'''
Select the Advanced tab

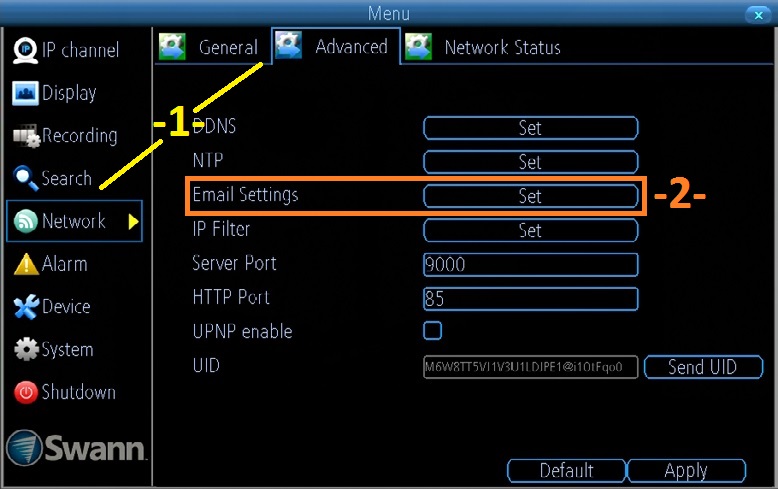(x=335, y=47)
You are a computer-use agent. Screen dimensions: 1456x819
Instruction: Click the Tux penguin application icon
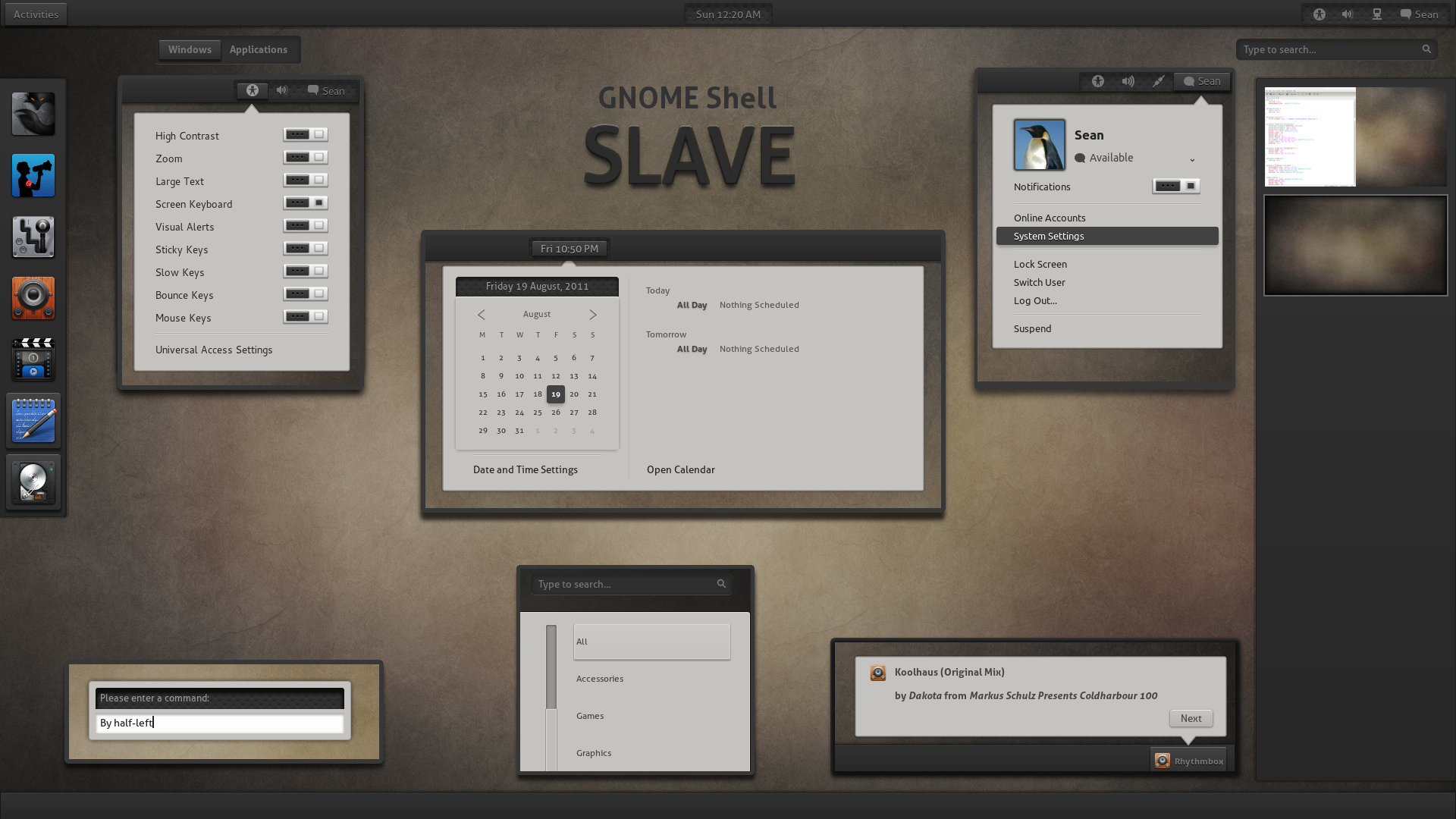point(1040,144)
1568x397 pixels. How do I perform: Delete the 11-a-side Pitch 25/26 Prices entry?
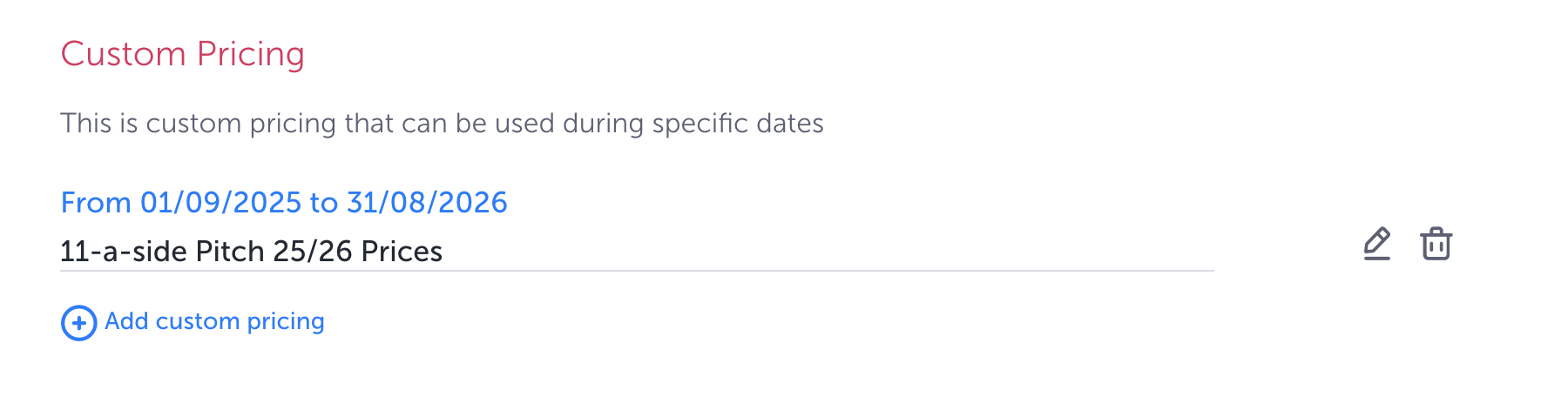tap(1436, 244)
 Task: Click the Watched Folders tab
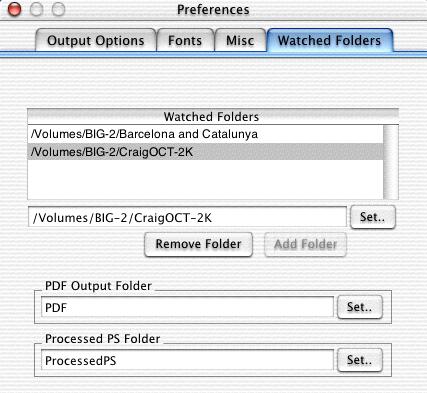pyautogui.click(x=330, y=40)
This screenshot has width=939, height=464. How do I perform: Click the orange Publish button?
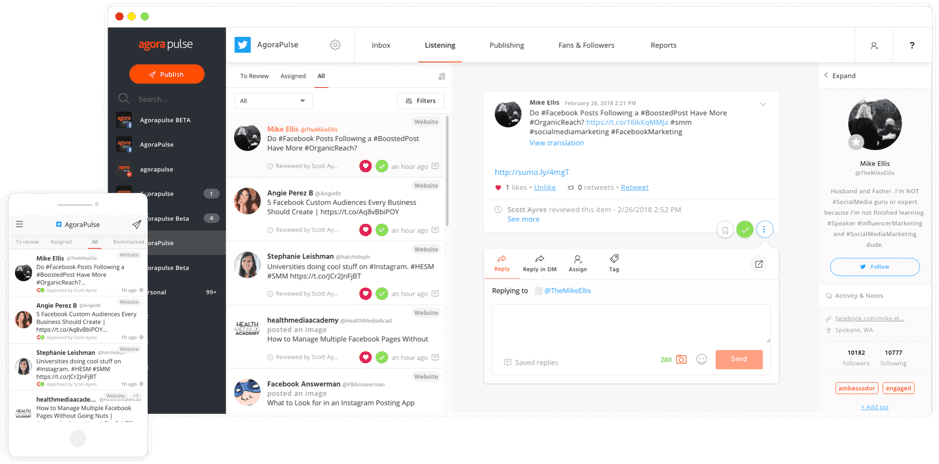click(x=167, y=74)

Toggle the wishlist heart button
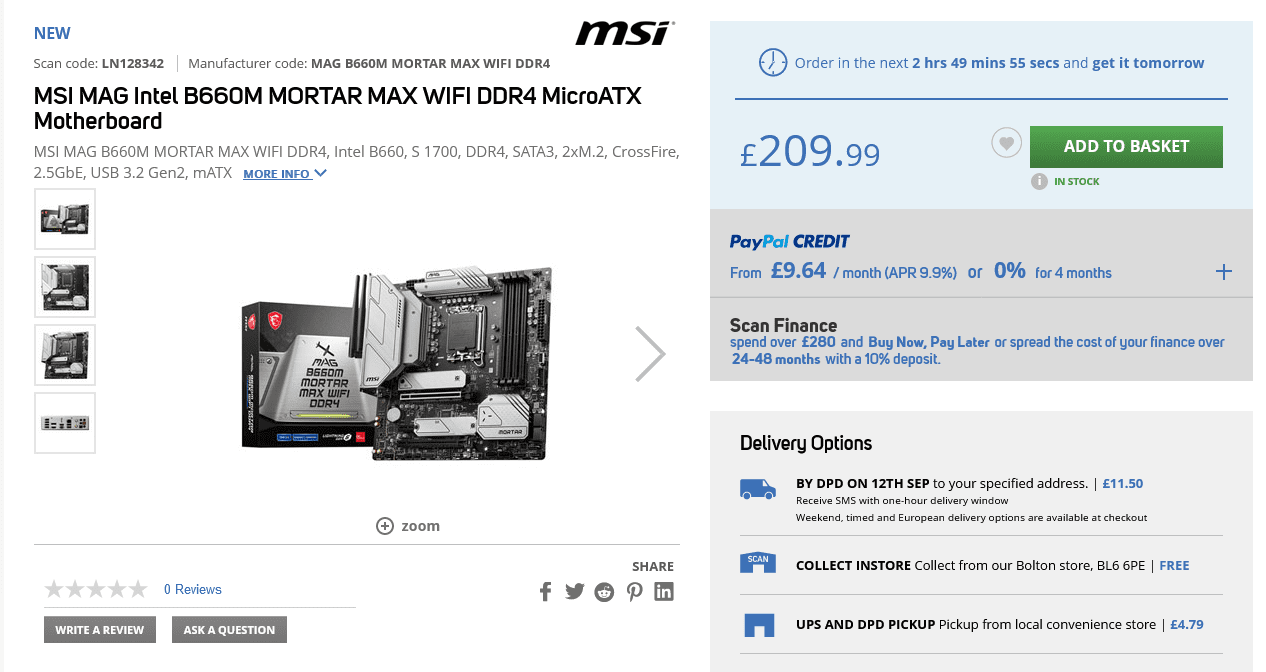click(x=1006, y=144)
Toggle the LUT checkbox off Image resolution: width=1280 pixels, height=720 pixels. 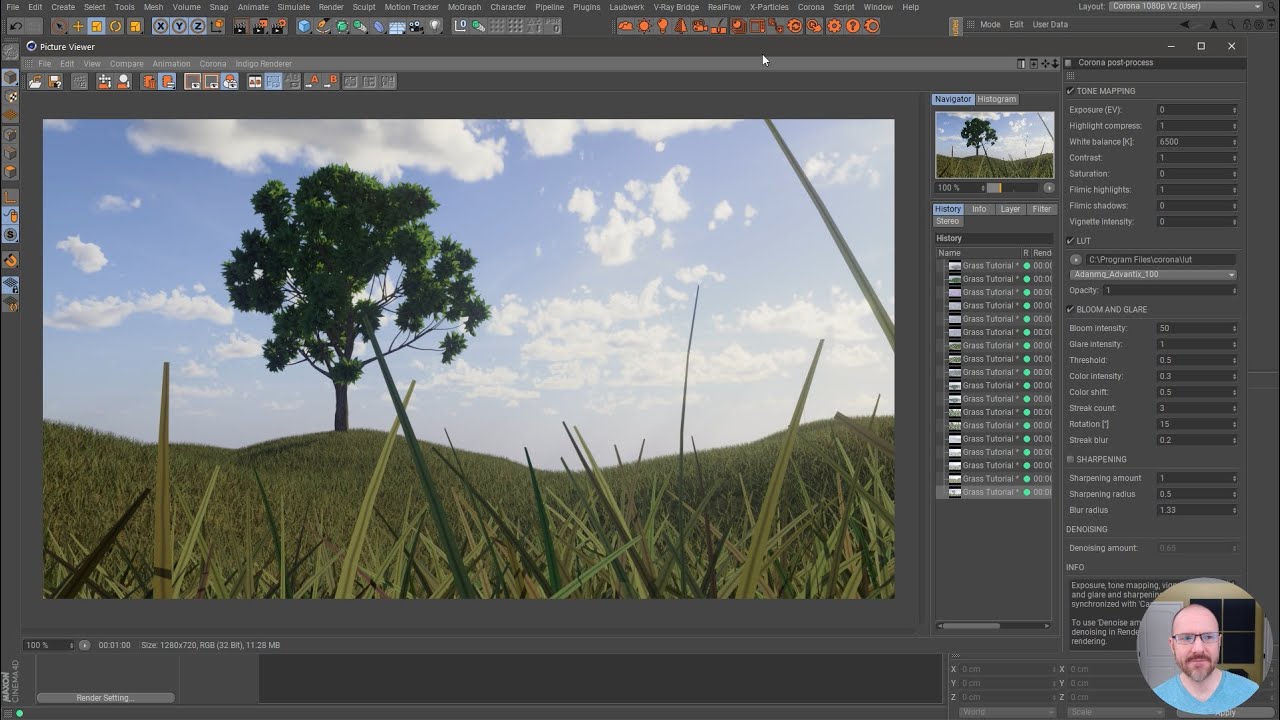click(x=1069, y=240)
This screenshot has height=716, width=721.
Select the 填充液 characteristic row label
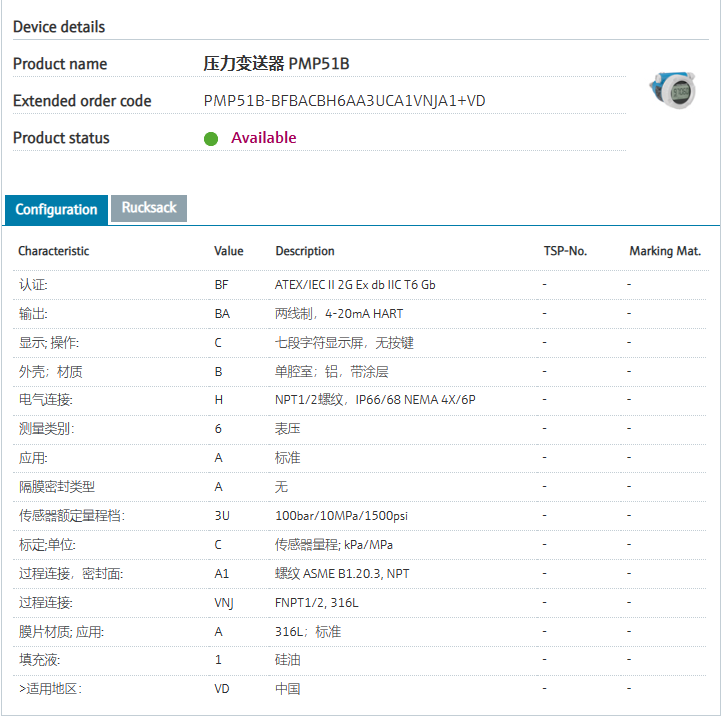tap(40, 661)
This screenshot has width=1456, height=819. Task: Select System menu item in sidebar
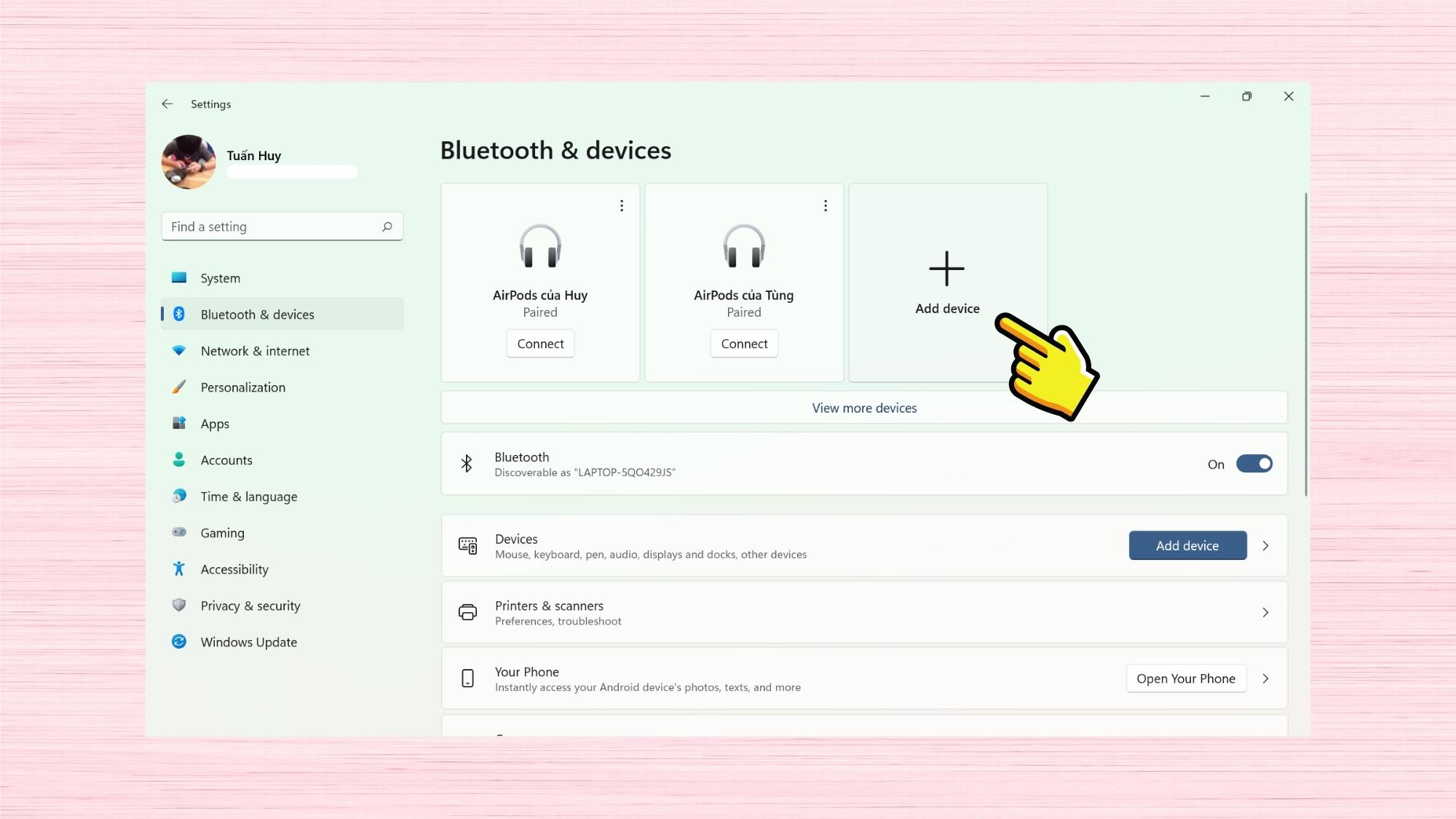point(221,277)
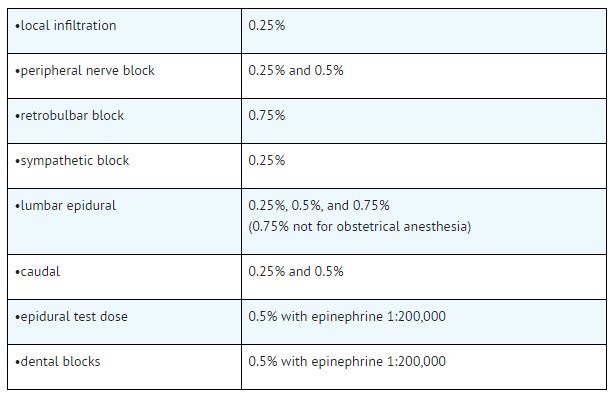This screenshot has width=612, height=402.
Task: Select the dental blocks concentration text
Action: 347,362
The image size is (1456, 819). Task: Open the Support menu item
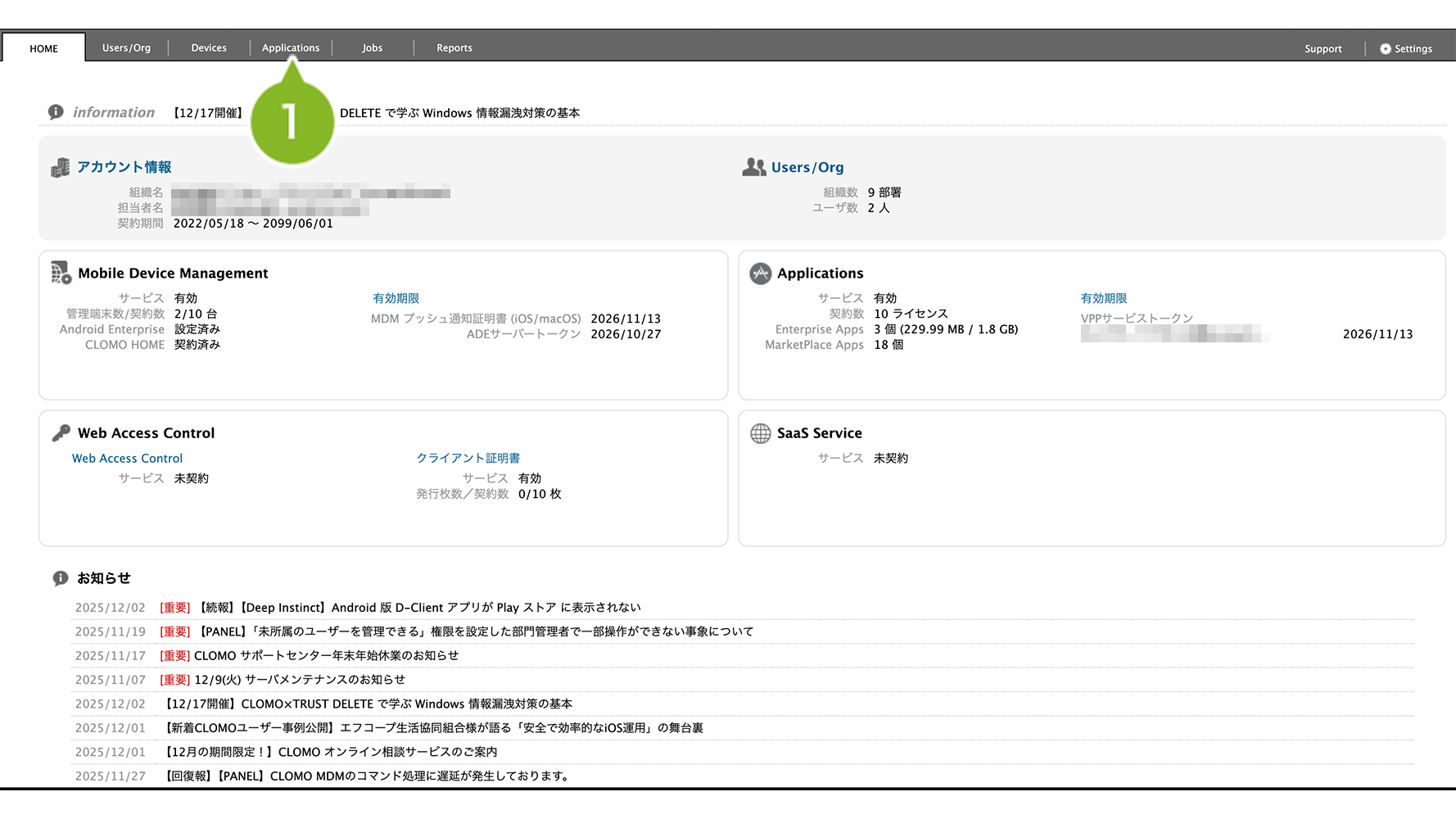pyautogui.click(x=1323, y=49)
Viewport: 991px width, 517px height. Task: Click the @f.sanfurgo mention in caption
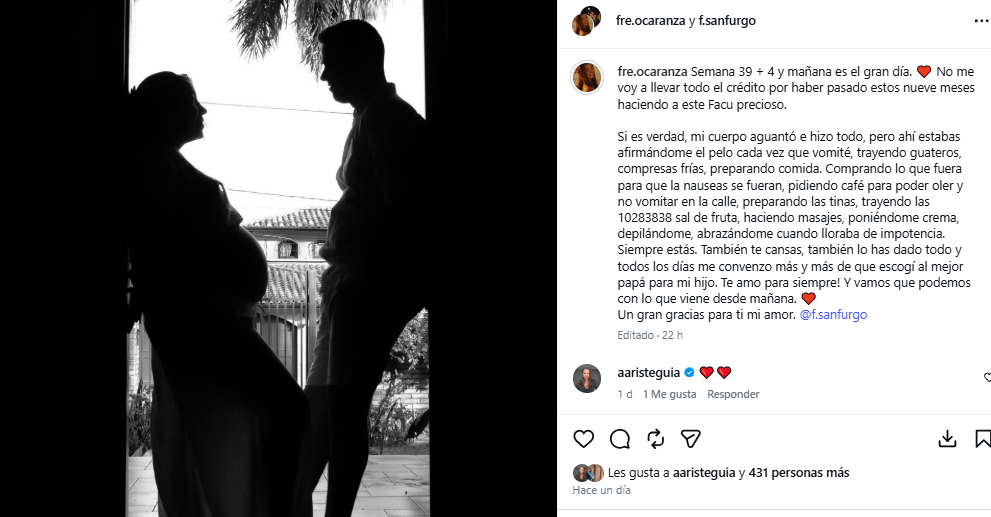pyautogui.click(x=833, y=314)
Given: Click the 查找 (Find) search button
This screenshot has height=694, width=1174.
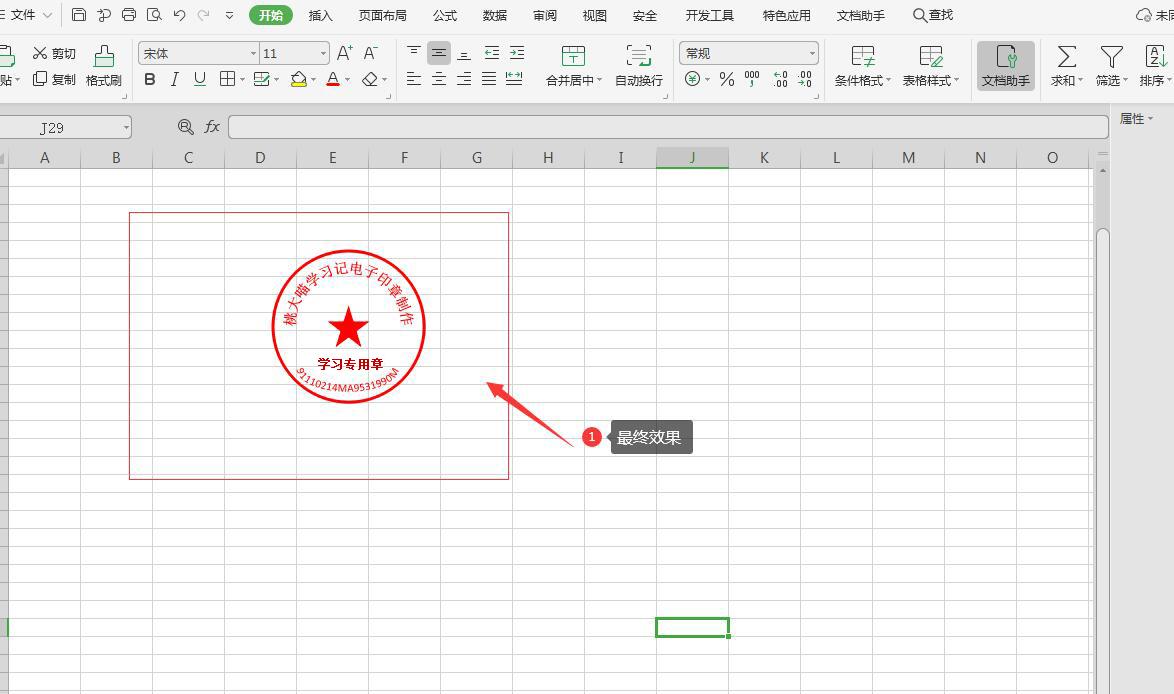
'''
Your assignment: Where the line containing "This screenshot has height=716, width=721." appears, begin copying there and continue exactly through the final line of the records; both end lines belong in the copy, pictures do not.

Output of the exercise:
This screenshot has height=716, width=721.
Select the 填充液 characteristic row label
tap(40, 661)
This screenshot has width=1456, height=819. Task: Select System menu item in sidebar
point(221,277)
This screenshot has width=612, height=402.
Task: Select the dental blocks concentration text
Action: 347,362
The image size is (1456, 819). Task: Open the Support menu item
pyautogui.click(x=1323, y=49)
Viewport: 991px width, 517px height. Task: Click the @f.sanfurgo mention in caption
pyautogui.click(x=833, y=314)
Given: Click the 查找 (Find) search button
This screenshot has height=694, width=1174.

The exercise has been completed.